Fortunately Levi is doing a lot better. What a weight off my shoulders. I didn’t even realize how upset and worried and terrified I was last week, until now that I know he’s better.
I do worry that he is getting old. I know he’s going to get old. I know there’s nothing that can be done for it. No way to avoid it. I feel like Connor MacLeod on Highlander. He lives 1,000 years and the people he loves only live 100 years at best. But for me, I live 100 years and the dogs I love only live 10. Just less zeroes. Same concept.
Maybe there’s some type of dashboard scorecard out there for the length of a life. I dunno. But one quote always comes to mind from a book I read years ago. A Fantasy novel. “Death lasts so much longer than life.” It’s too true, and too depressing.

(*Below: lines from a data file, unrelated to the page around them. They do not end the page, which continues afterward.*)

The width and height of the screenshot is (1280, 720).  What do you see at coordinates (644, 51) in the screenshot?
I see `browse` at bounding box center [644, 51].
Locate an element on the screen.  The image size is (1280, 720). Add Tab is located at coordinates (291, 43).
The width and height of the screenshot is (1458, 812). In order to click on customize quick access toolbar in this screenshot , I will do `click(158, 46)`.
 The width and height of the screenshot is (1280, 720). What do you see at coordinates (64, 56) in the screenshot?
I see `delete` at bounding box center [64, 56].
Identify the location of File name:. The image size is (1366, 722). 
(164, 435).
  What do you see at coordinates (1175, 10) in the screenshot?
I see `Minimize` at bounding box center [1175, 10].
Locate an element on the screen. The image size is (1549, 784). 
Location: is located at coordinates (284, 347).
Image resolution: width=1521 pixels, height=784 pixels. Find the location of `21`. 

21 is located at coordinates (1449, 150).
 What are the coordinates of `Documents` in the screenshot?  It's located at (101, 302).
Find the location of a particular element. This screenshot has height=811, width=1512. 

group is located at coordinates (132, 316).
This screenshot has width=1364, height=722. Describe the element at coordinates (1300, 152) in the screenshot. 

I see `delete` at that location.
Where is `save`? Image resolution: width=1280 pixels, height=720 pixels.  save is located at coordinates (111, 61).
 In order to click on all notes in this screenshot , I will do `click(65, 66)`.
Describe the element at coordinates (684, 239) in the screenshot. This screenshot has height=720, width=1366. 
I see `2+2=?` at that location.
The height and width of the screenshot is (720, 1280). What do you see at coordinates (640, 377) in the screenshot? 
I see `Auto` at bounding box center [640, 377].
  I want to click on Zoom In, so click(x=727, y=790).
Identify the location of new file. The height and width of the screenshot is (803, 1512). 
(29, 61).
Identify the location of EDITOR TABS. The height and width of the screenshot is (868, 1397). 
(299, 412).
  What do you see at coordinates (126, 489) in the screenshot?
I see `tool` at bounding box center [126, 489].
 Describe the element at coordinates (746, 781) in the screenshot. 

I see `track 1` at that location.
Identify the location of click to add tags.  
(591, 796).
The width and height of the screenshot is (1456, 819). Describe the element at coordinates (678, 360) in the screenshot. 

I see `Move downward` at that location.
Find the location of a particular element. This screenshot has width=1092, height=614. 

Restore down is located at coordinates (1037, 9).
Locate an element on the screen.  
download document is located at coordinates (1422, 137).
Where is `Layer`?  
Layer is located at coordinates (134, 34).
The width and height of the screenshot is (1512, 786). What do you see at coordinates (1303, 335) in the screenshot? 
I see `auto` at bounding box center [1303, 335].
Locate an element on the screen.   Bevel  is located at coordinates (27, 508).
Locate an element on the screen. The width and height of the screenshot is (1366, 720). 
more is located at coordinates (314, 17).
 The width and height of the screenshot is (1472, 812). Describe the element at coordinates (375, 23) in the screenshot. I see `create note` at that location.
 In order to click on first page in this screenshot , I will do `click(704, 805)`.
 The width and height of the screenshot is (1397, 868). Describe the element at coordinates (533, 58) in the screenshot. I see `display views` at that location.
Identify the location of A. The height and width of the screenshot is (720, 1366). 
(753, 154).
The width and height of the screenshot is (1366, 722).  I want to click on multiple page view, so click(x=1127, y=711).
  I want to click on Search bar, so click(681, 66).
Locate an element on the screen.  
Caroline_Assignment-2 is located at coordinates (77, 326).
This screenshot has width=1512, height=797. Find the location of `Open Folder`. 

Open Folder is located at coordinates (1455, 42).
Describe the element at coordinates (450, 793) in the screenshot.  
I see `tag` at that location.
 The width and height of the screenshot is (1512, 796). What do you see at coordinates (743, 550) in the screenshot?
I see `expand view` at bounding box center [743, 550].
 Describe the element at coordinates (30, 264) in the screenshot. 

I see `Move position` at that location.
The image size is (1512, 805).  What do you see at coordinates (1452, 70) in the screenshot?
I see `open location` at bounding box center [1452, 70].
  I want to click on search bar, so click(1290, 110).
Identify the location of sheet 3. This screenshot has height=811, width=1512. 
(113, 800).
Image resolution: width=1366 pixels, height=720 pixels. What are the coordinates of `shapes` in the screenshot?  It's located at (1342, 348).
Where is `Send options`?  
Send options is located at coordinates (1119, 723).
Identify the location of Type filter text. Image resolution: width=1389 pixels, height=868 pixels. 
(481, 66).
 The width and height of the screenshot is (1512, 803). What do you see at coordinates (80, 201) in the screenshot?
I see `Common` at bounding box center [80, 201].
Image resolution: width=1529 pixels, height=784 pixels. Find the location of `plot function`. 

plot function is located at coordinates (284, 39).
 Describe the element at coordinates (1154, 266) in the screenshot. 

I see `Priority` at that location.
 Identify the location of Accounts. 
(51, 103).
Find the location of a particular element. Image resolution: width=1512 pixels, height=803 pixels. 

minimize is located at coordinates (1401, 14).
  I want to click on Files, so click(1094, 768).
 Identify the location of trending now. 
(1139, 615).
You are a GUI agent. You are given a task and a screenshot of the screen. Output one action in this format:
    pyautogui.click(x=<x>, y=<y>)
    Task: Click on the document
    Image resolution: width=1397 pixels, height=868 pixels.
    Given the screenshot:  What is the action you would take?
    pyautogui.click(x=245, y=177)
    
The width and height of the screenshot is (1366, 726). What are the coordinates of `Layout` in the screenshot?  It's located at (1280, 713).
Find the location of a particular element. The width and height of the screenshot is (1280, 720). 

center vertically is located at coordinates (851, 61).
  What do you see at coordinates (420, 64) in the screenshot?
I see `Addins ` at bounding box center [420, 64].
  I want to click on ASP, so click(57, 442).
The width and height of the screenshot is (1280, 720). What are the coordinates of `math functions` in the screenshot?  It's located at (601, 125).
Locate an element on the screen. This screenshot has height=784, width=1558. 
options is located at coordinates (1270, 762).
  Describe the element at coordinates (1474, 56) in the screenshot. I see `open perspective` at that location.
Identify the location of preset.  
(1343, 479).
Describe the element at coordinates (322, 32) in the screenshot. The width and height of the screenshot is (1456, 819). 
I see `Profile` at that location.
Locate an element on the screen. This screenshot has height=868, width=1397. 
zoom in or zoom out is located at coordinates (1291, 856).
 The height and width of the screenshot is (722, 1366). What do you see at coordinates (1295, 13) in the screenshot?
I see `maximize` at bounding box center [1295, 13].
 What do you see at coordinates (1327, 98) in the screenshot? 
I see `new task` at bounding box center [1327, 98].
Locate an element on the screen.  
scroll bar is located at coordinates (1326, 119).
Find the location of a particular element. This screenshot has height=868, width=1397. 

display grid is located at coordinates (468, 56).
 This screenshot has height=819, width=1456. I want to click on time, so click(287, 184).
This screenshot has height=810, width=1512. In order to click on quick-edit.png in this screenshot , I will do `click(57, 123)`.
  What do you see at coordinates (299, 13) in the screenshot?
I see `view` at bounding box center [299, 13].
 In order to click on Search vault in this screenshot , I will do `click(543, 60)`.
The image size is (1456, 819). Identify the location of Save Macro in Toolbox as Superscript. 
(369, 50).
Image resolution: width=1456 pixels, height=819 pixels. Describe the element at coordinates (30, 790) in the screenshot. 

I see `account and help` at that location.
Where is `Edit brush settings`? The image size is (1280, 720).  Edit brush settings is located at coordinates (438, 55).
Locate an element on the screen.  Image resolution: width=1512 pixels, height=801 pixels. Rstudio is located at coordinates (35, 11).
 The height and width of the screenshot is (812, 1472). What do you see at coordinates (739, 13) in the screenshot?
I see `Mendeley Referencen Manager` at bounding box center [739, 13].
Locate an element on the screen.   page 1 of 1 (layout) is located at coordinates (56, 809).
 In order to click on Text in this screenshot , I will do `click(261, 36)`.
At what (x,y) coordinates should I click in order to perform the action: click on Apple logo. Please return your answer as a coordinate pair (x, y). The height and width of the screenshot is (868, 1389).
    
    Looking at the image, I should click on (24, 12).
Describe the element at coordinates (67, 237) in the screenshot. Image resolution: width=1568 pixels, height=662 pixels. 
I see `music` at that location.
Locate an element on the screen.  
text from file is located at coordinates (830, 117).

So anyway, Levi is doing better, which was the point of this post. 🙂 He’s grumping at the other dogs, being fun police, guarding bones, and acting himself. I hope to take him for a short walk tomorrow to see how he does. Just maybe a half a mile or so. To make him happy and get him out. Hopefully by next weekend we’ll be back at the park again. The park is way too quiet without Levi. Tatum and Jet don’t bark at anyone. Levi has to talk to every person he sees. And I much prefer a little barking on our walks.